How dumb do you have to be to write for Forbes?

Experts Agree: U.S. May Become A ‘Simpsons’ Episode And Need Platinum Coins Or IOUs

Abram Brown, Forbes Staff

1/10/2013 @ 11:32AM

If the Treasury did mint that $1 trillion platinum coin, depositing it at the Federal Reserve would allow it to keep paying the bills, says Donald Marron, director of the Urban-Brookings Tax Policy Center. The Fed would book $1 trillion, just as it would book 25 cents if the Treasury sent a quarter instead.

Marron quickly concedes the mind-boggling nature of a $1 trillion coin, which would weigh more than 43 million pounds and occupy roughly 32,000 cubic foot (assuming about $1,600 a troy ounce of platinum): “Minting a trillion-dollar coin sounds like the plot of a Simpsons episode or an Austin Powers sequel. It lacks dignity.” For perspective, the coin would weigh as much as 100 Statues of Liberty; America’s copper-cast leading lady weighs in at 450,000 pounds.

Too dumb, it seems, to have passed even a High School “Introduction to Economics” class.

Money is any object or record that is generally accepted as payment for goods and services and repayment of debts in a given socio-economic context or country.

(N)early all contemporary money systems are based on fiat money. Fiat money, like any check or note of debt, is without intrinsic use value as a physical commodity. It derives its value by being declared by a government to be legal tender; that is, it must be accepted as a form of payment within the boundaries of the country, for “all debts, public and private”. Such laws in practice cause fiat money to acquire the value of any of the goods and services that it may be traded for within the nation that issues it.

The money supply of a country consists of currency (banknotes and coins) and bank money (the balance held in checking accounts and savings accounts). Bank money, which consists only of records (mostly computerized in modern banking), forms by far the largest part of the money supply in developed nations.

Fiat money or fiat currency is money whose value is not derived from any intrinsic value or guarantee that it can be converted into a valuable commodity (such as gold). Instead, it has value only by government order (fiat). Usually, the government declares the fiat currency (typically notes and coins from a central bank, such as the Federal Reserve System in the U.S.) to be legal tender, making it unlawful to not accept the fiat currency as a means of repayment for all debts, public and private.

One of the last countries to break away from the gold standard was the United States in 1971.

No country anywhere in the world today has an enforceable gold standard or silver standard currency system.

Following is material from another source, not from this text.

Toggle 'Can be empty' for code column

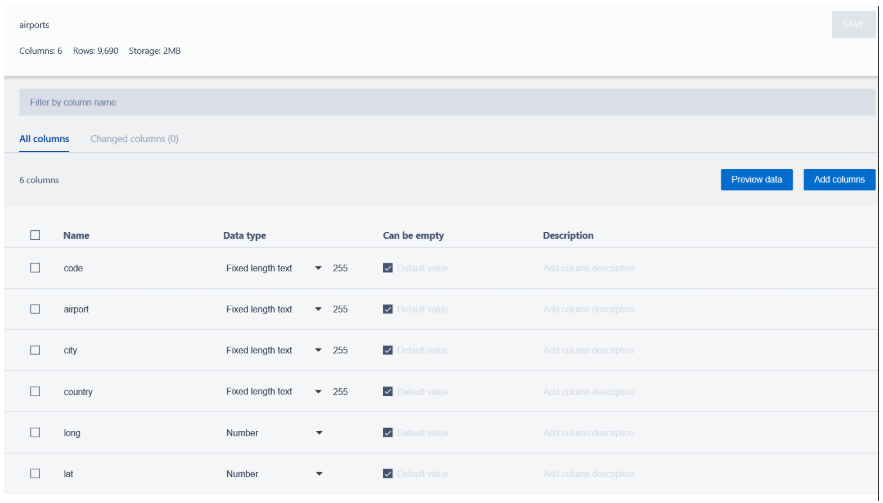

Commercial bank money is created through fractional-reserve banking, the banking practice where banks keep only a fraction of their deposits in reserve (as cash and other highly liquid assets) and lend out the remainder, while maintaining the simultaneous obligation to redeem all these deposits upon demand. Commercial bank money differs from commodity and fiat money in two ways, firstly it is non-physical, as its existence is only reflected in the account ledgers of banks and other financial institutions, and secondly, there is some element of risk that the claim will not be fulfilled if the financial institution becomes insolvent. The process of fractional-reserve banking has a cumulative effect of money creation by commercial banks, as it expands money supply (cash and demand deposits) beyond what it would otherwise be. Because of the prevalence of fractional reserve banking, the broad money supply of most countries is a multiple larger than the amount of base money created by the country’s central bank. That multiple (called the money multiplier) is determined by the reserve requirement or other financial ratio requirements imposed by financial regulators.

Or, indeed, to have learned how to use Wikipedia.  This level of dumb applies to “economists” who are directors of the Urban-Brookings Tax Policy Center too.


Metals also have a market value; silver and gold, for example are traded daily. Other metals also have value and a new breed of investors is emerging: the coin hoarder.

All American coins are made from a variety of base metals. Prior to 1965, dimes and quarters were made primarily of silver, until the soaring cost of silver forced the United States Mint to change the composition of the coins to a cheaper alloy. Prior to 1982, pennies were composed of 95% copper, until lower-cost zinc replaced a substantial amount of it. Nickels are still composed of 25% nickel and 75% copper. As the underlying values of the metals rise, the coins become theoretically more valuable. At today’s prices for copper and nickel, a five-cent piece is worth almost seven cents. There’s a catch, however. Since 2006, it has been illegal to melt down pennies and nickels.

NO circulating United States coin, save for those with minimal face value intended for trade as bullion, EXCEPT for pre-1982 pennies and all nickles has a commodity value as metal greater than its face value as currency.  This difference between the value of money and the cost to produce and distribute it is called Seigniorage.

So, unless you want to be laughed at as some ignorant wacko destined to die under a pile of used coffee grounds and old newspapers, please don’t let this fallacy enter your conversation even though you are an “economist” who is a director of the Urban-Brookings Tax Policy Center or a columnist for a major “financial” publication.

It makes people wonder if you got your job through nepotism and inbreeding.